**TO BE DONE**
a) Answer these from the article about Crossfit Arlington:
(i) What do Crossfit members call their gyms?
(ii) What sport did Katie Boiles do in college?
(iii) Where was the Arlington gym located?
b) Render this sentence from the Crossfit Arlington article in Spanish: "This, according to Boiles, was what got her hooked on Crossfit."
c) Carry on the article about Crossfit Arlington from the point where it stops.

**EXCERPT PROVIDED**
* * * * * * *

At Crossfit Arlington, in Arlington, VA, the "box" (what they call their gyms) was a garage in the back of a mixed-martial arts training center. The equipment included kettlebells, pull-ups bars and a variety of barbells. "You won't find any treadmills or curl machines here," said Crossfit Arlington trainer Chris Malta. "The 'grunginess' is part of it," he remarked, "but everyone who tries it loves it."
But what draws someone into this unfamiliar world, different from the more traditional gyms most of us associate with fitness. For participant Katie Boiles, it was the natural extension of her college sports career. "I swam in college and I did some weight training with that, and I thought I was in pretty good shape – until I started doing Crossfit." She continued, "I missed the team aspect from my days as a college athlete."
Team aspect? Of working out at a gym? "After my college career ended, I tried the whole running thing, then tried an adult swim team – but nothing was the same as a team sport." Crossfit, on the other hand, had that same camaraderie, where the other people in the classes were "more invested in my success than I even was." The people around Boiles saw a lot more potential from her performance, and she said that motivated her to push herself. "Every workout you do, it’s with everyone else. People cheer for each other, everyone is helping each other. Every single workout is a team thing."
This, according to Boiles, was what got her hooked on Crossfit. That and the level of fitness she achieved. In telling her story of how she got involved in Crossfit, Boiles noted that a friend from college--who was "never the fittest guy I've known"--looked completely different after getting involved with Crossfit. After seeing similar results in her boyfriend, she dove in herself, and got in what she described as "insane" shape.

* * * * * * *

**COLLECTED DATA**
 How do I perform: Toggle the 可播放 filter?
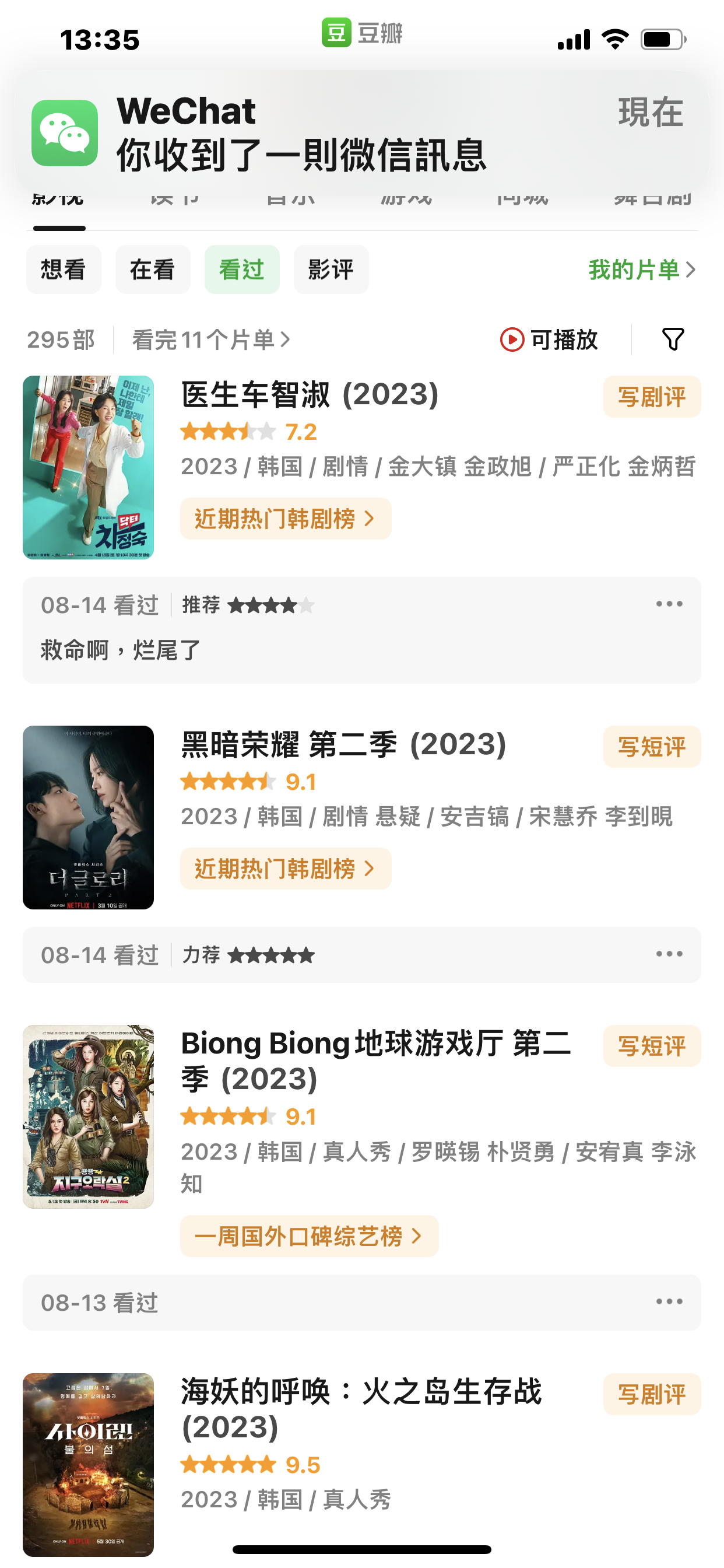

* * * * * * *

**PER-TASK ANSWERS**
a)
(i) A "box."
(ii) Swimming.
(iii) In a garage in the back of a mixed-martial arts training center.

b) Esto, según Boiles, fue lo que la enganchó a Crossfit.

c)
Watching some of the people do the workouts can be intimidating, admittedly. There's a daily WOD – workout of the day – which changes every day and can involve strength, speed or endurance exercises. Gym-goers never know what's coming, which keeps you on your toes. Workouts can include running, pull ups, kettlebell workouts and Olympic-style lifting, such as snatches, squats, power-cleans, etc.
But with that in mind, both Boiles and Malta were quick to point out the versatility of the workouts to complement the intensity. "Everything is scalable – you can do a pull-up with a band, or you can start lifting a broomstick on some of the Olympic lifting. You can start anywhere in this program," Boiles said. "You could come in here without ever having had worked out a day in your life and it isn't a big deal – everyone is modifying the workout in some way."
Malta echoed this sentiment, adding that newbies to the gym have to go through a "foundations" program and some physical tests to measure their individual skill level. "You don't just get thrown into the fire – we need to see who can do what first."
Added Boiles: "It's good for all ages, both men and women. It's great for women who need to lift more weights, including helping preserve muscle and bone mass with age. I love it. I want to do this forever.”